The payments will be paid to women born in the 1950s who have lost up to six years of their state pension with little or no notice. Many have face poverty, hardship and the prospect of continuing working, often despite poor health.
The WASPI (Women Against State Pension Inequality) women, including 300,000 in Scotland, would receive an average payout of £15,000 under Labour’s election pledge estimated to cost £58 billion – £5bn in Scotland – over five years.
Shadow Chancellor John McDonnell said the payouts were a “historic debt of honour” to the women and would be paid in the first five years of a Labour government.
McDonnell said: “We’ve prepared a scheme to compensate these women for a historical wrong.”
Nearly four million women have been affected by the state pension increases from 60 to 66, which were introduced by a Tory government in 1995 and accelerated in 2011 by David Cameron’s Tory-Lib Dem coalition government.
Scottish Labour deputy leader Lesley Laird said: “Labour has listened to the WASPI women betrayed by the Tories and we have recognised the need to correct this historical injustice.”
Last month, two women took the Department for Work and Pensions to court, arguing that raising their pension age “unlawfully discriminated” against them.

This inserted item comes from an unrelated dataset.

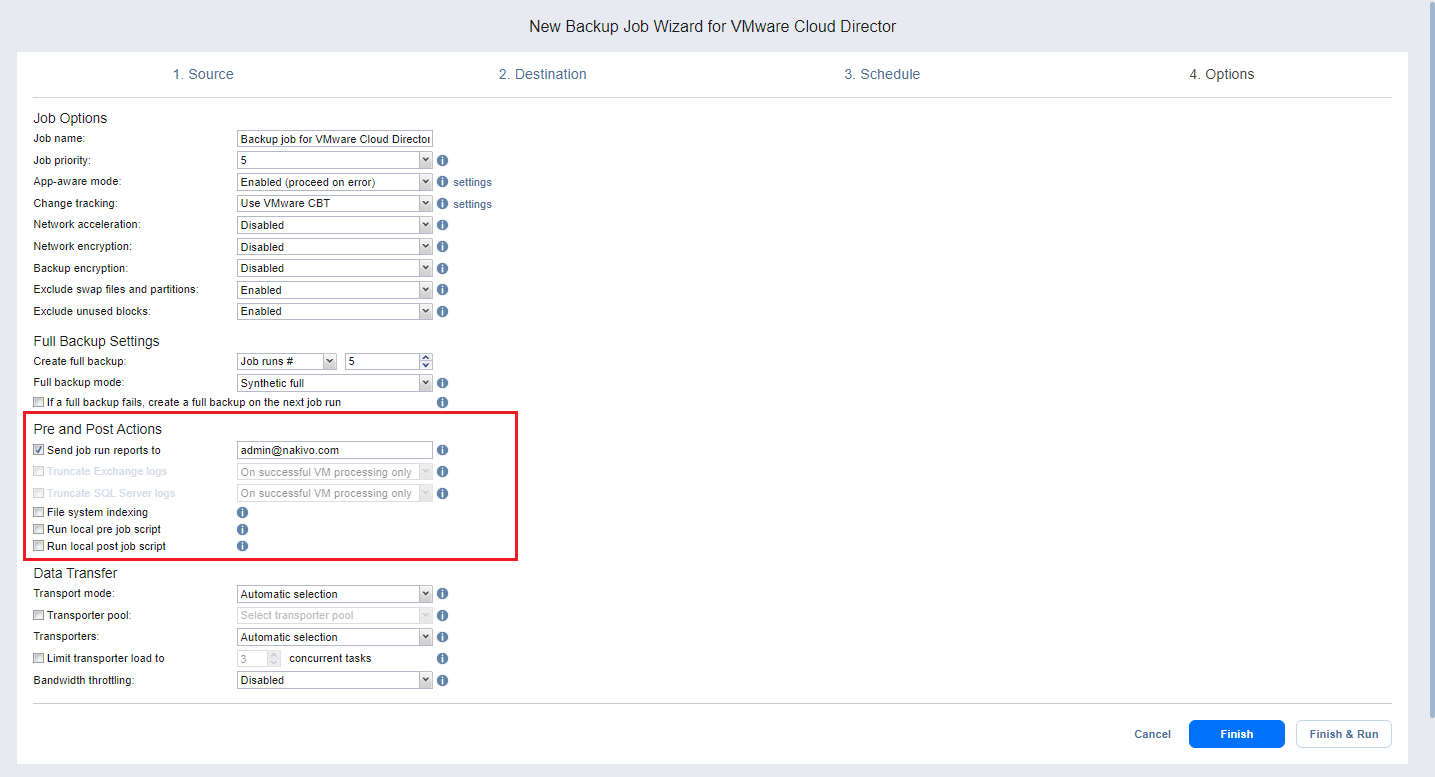Viewport: 1435px width, 777px height.
Task: Click info icon for Backup encryption
Action: pos(442,268)
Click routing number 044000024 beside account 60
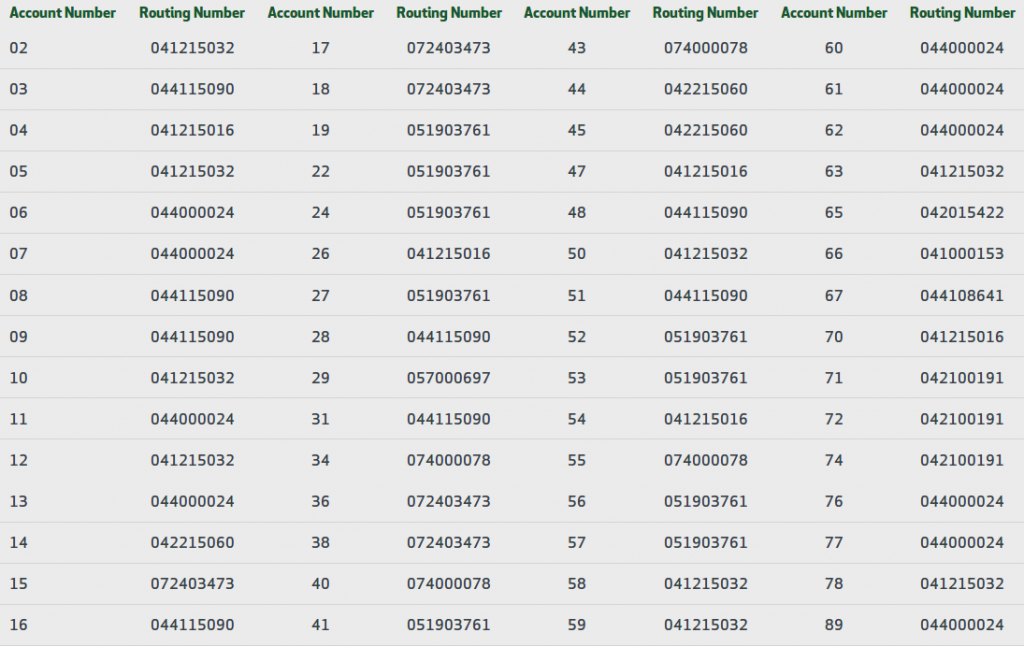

The case was dismissed by judges but campaigners vowed to fight on. In September, Ann Erskine, from Cowdenbeath, said the pension age increases had made her life an “absolute hell” after the death of her husband.
Ann lost her 73-year-old husband George in 2014 and was told just three days later to sign on and look for work.
She said: “I’d paid 44 years of National Insurance since leaving school but that didn’t count when it mattered most. I was just a number to them.”
During the Tory leadership election campaign in the summer, Boris Johnson said it was an issue he would “commit to doing everything I possibly can to sorting out”. But he backtracked on his pledge in a BBC Question Time leaders’ debate on Friday night. WASPI campaigner May Rookes, from Falkirk, asked him: “Are you still in that frame of mind? Are you going to take this pension issue forward?”
But Johnson replied: “I’m going to be honest with you, I can’t promise I’m going to magic up that money for you.”
Also during the Question Time debate, Johnson failed to apologise for previous remarks he made about Muslim women and gay men.
Yesterday, Nicola Sturgeon said Johnson’s performance showed he “does not deserve” the chance to return to Downing Street as Prime Minister. Campaigning in Leven, Fife, she said: “Everything he has done in his short time in the job – including his illegal shutting down of Parliament – shows that. He is taking the Tories further and further to the right.”
In the televised debate, Sturgeon said she could foresee a “less formal” confidence and supply arrangement with the Labour Party if Jeremy Corbyn met her conditions on an independence referendum.
But Corbyn said he wouldn’t allow a vote “for at least two years” if he wins power on December 12.